Apple didn't respond to a request for comment.
The iPhone maker has said little about its plans to boost manufacturing in the U.S. In May, Cook said Apple would invest $1 billion into a fund to promote advanced manufacturing stateside. The first recipient of that fund was Corning Inc., which makes glass for iPhone and iPad screens. The company, based in western New York, received $200 million from Apple.
Foxconn, the Taiwanese-owned electronics giant that operates most of Apple's massive factory network in China, is considering opening a plant in Wisconsin large enough to accommodate 10,000 workers. Still, that would represent a drop in the bucket compared to the company's China operations. Plants there hold in excess of 100,000 workers.
"You're going to need people to work in these massive plants," Trump told the Journal. "I'm going to start explaining to people: When you have an area that just isn't working like upper New York state, where people are getting very badly hurt, and then you'll have another area 500 miles away where you can't get people, I'm going to explain, you can leave. It's OK. Don't worry about your house."
Apple says it directly employs 80,000 workers in the U.S. and an additional 450,000 through suppliers.

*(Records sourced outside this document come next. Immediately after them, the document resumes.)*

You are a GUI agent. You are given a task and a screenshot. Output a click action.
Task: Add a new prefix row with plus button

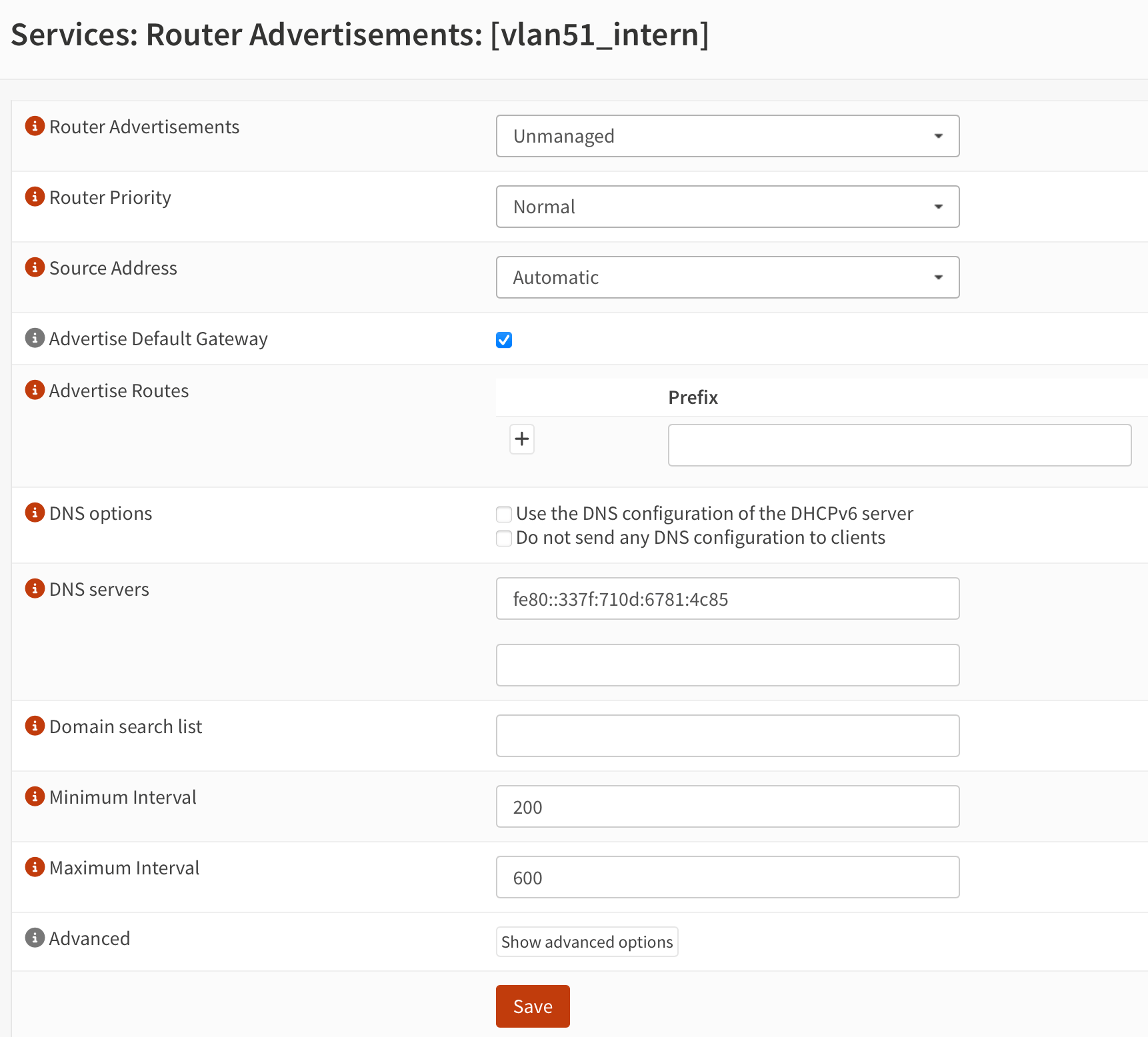pos(522,439)
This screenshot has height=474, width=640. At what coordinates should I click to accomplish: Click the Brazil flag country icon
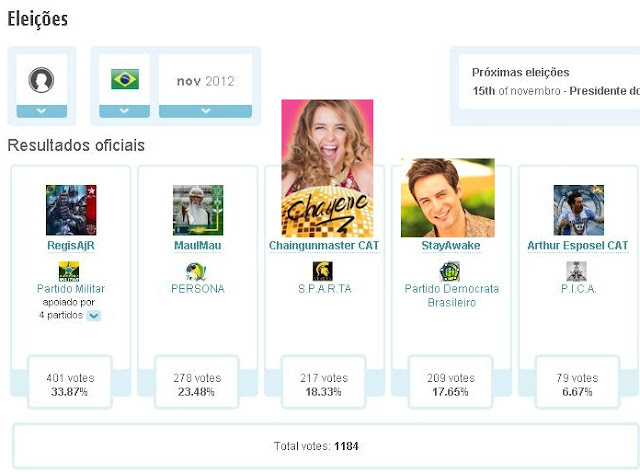tap(125, 79)
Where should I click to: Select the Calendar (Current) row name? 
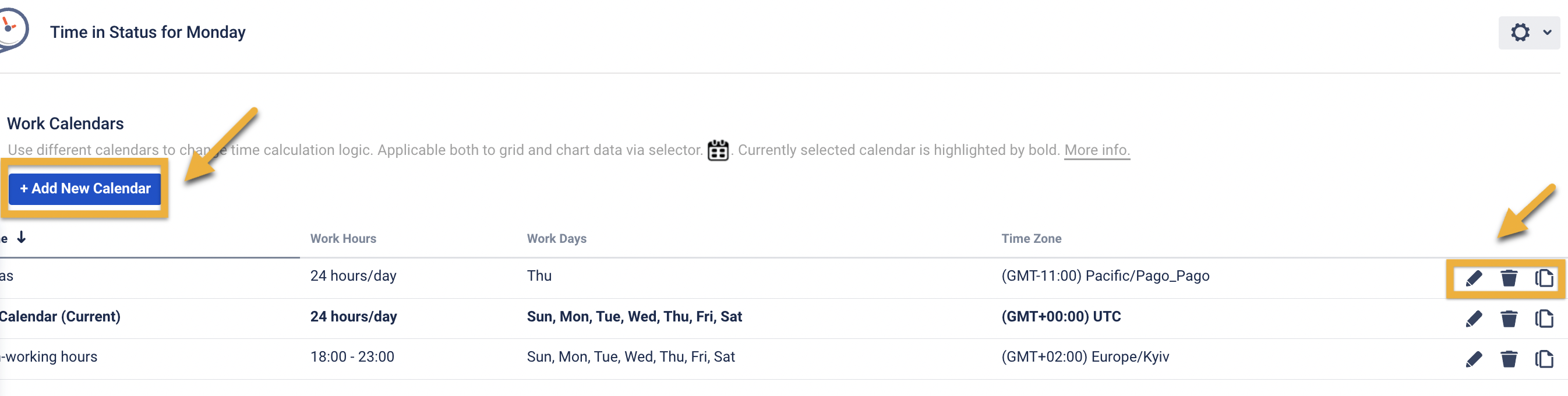pos(59,316)
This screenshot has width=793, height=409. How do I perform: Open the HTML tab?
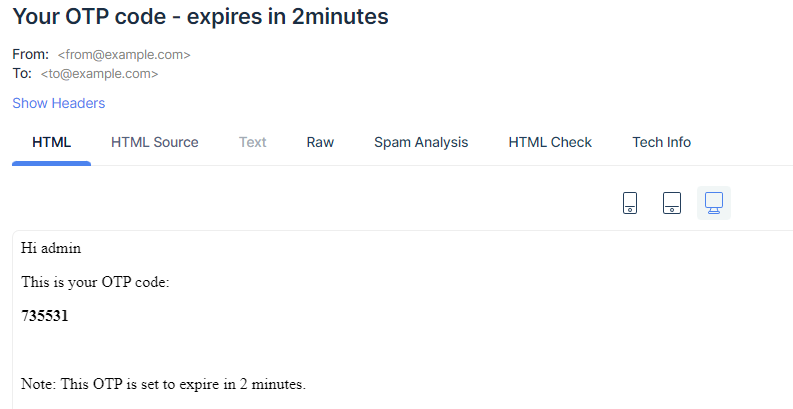pyautogui.click(x=52, y=142)
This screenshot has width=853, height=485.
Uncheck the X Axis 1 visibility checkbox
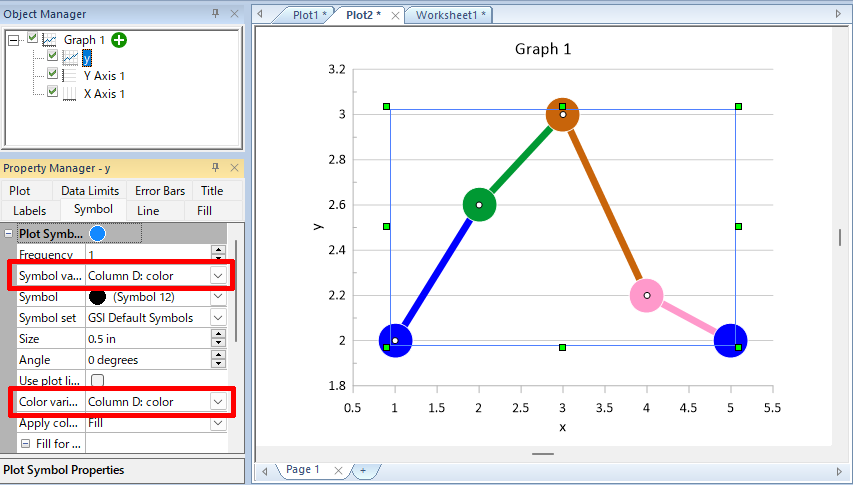pyautogui.click(x=53, y=93)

Its small-contract manufacturers on American soil include Flex Ltd., which builds Mac computers in Austin, Texas, and Quanta Computer Inc., which produces Macs in Fremont, Calif., according to the Journal.
The president has had a prickly relationship with Apple. He called for a boycott of the company when it declined to assist investigators in unlocking an iPhone that belonged to one of the shooters in the San Bernardino terrorist attack last year. He also pressured Apple on the campaign trail to stop making so many products overseas.
In turn, Cook hosted a fundraiser for Hillary Clinton and was reportedly on her short list for vice president, according to stolen emails obtained by WikiLeaks.